| REQUIRED ACTION |
Copy every line from the records below that holds the word "screenshot".

| SUPPLIED MATERIAL |
:::::
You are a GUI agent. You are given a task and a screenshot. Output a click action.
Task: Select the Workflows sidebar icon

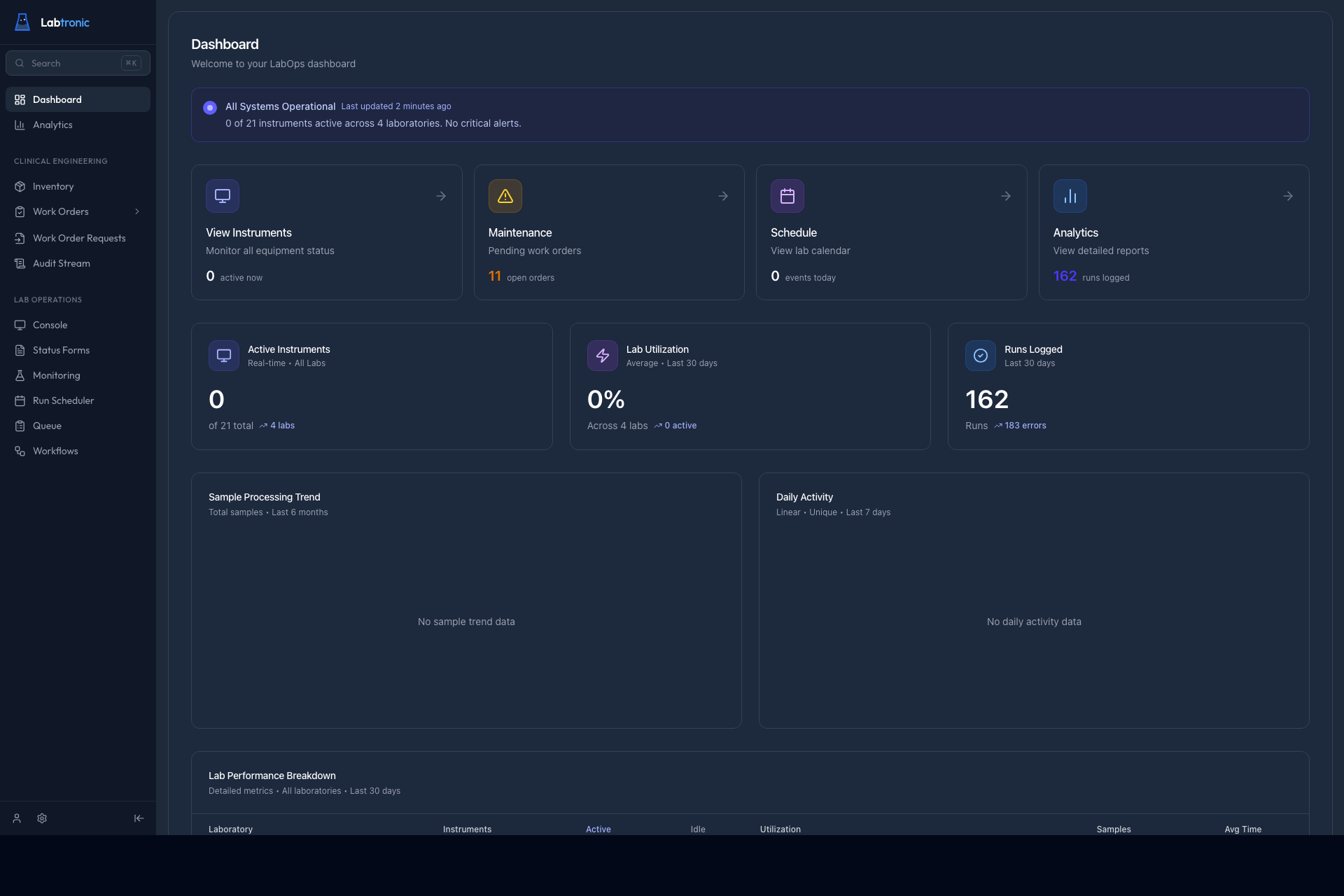[20, 451]
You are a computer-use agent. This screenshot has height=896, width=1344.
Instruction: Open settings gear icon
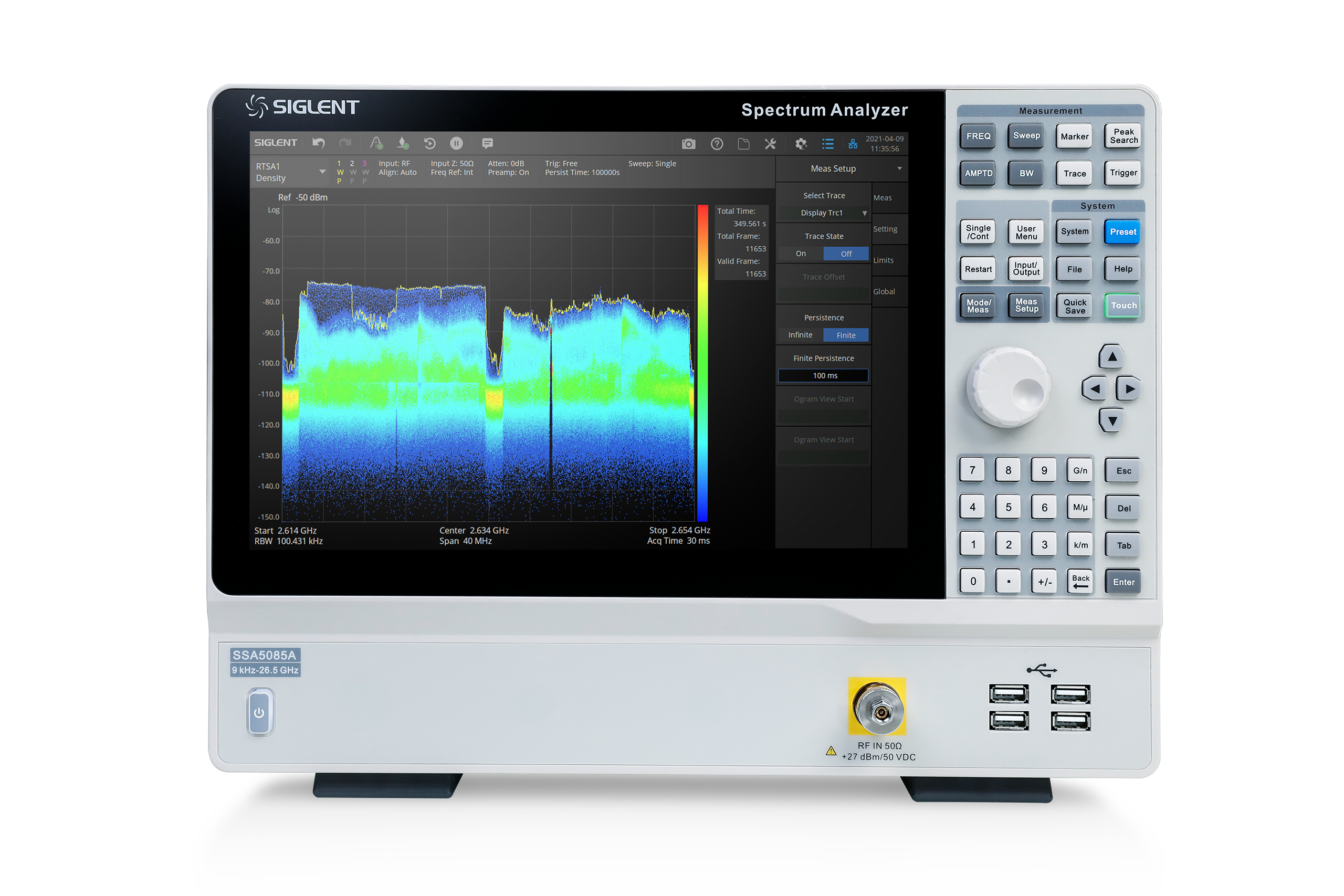[x=801, y=143]
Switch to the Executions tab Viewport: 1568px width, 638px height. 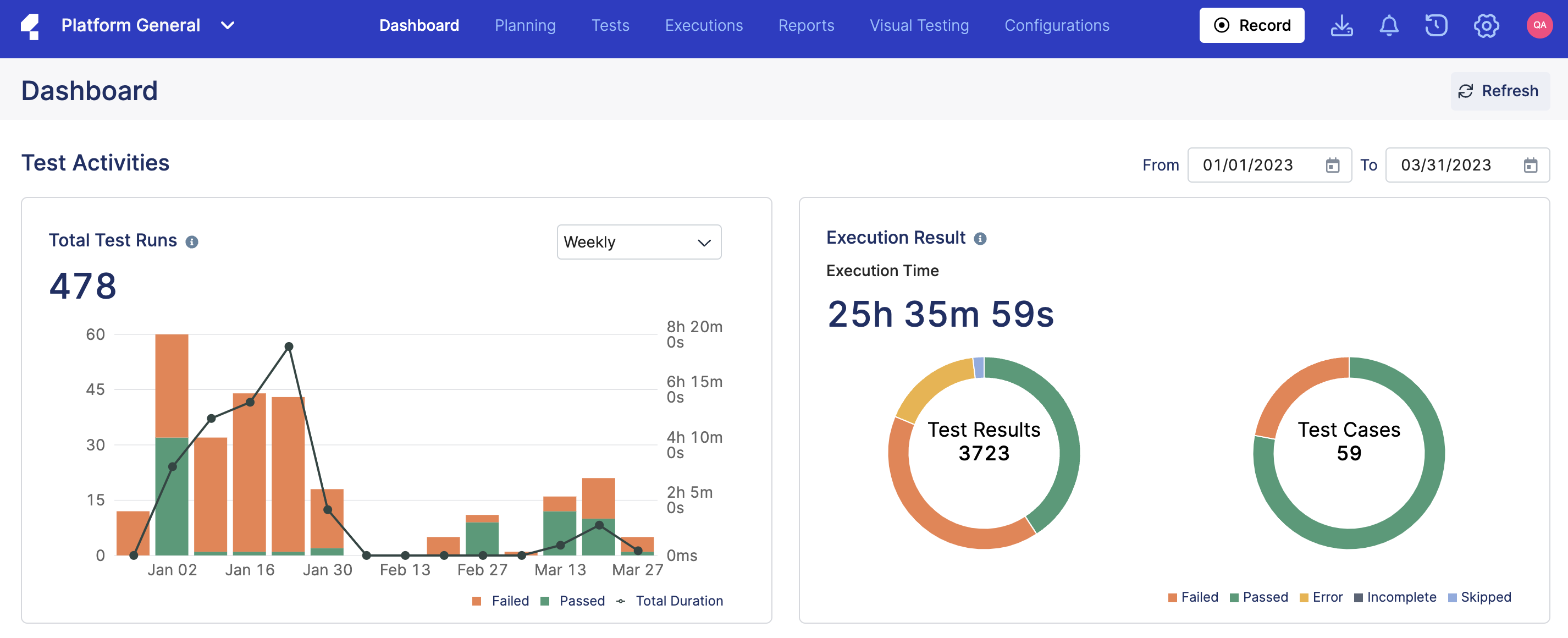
:::::
| WRITTEN REPLY |
You are a GUI agent. You are given a task and a screenshot. Output a click action.
You are a computer-use agent. This screenshot has height=896, width=1344.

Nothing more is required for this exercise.